For every client process, two /proc entries are created,
/proc/utrace/$PID/cmd, and /proc/utrace/$PID/resp (where $PID is that of
the client process).  The first of these, via write() (or pwrite()) and
ioctl() are used by clients to control the behavior of the module and to
synchronously extract information.  The "resp" entry is intended to be
the file associated with a blocking read() and provides a means by which
asynchronous utrace report_* callbacks can notify the client that
various events (such as syscalls, execs, clones, exits, signals, etc.)
have occurred.  (Use of this capability requires two client threads, one
for control operations, the other to wait for report_* events.)

There are a lot of obvious capabilities that need implementing: writing
regs, writing memory, possibly other capabilities usually provided by
various /proc/$PID entries but more efficiently provided by the module,
plus whatever else people want.  A fairly brief look at uprobes suggests
that those capabilities could be given a user-space interface through
the module.

Source code for the module is available via cvs at
sourceware.org:/cvs/frysk, checkout frysk-utrace.  The structure of the
code is still in flux, but at the moment it's:

    <top>/udb-*.[ch]        source for a fake client to test the module
    <top>/utracer/          source tree for the module and its userspace i/f
    <top>/utracer/module    source for the kernel module itself
    <top>/utracer/utracer   source for the userspace i/f to the module
    <top>/utracer/include   headers for use by by the client

The whole lot, including the fake client, the module, and the module
i/f, can be built by pounding in "./do_make"--I haven't gotten around to
doing anything with automake and the like.  You'll need to have the
kernel headers installed.

There are two ways to access the kernel: directly via read()s, write()s,
and ioctl()s to the module (in the utracer/module directory), or through
the interface library in utracer/utracer.  The i/f lib source can be
mined for examples on how to use the direct fileio i/f; the top-level
udb-*.[ch] (mostly--there's still some direct fileio there, but I'm
slowly migrating away from it) offers examples of the use of the lib i/f.

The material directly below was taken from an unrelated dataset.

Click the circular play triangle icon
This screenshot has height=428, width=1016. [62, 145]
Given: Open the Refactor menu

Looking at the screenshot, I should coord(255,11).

Keep in mind that this is pre-alpha level code that, being kernel stuff,
may slag your computer completely.  (Though the worst it's ever done to
my machines is lock the kernel up, and even that hasn't happened in a
couple of weeks.)

Another pending i/f I'm planning, and the major reason I implemented the
userspace i/f hiding the fileio, is a Java wrapper around the userspace
i/f--the fileio passes data in C structs which I'm fairly sure Java
doesn't grok.  (Caveat: I'm not a Java guy; see the .sig below.)

At the moment, the fake client is i386-only, but all the arch-specific
stuff is (or should be...) contained in the files udb-i386.[ch].   With
a bit of porting and a brighter configure/build process, it shouldn't be
hard to support other archs.  So far as I know, the module and the
interface lib are arch-independent (at least, any arch-dependent bits
are taken care of by the kernel config of the kernel headers).

Have fun; comments welcome,
Chris Moller.

-- 
Chris Moller

  Java: the blunt scissors of programming languages.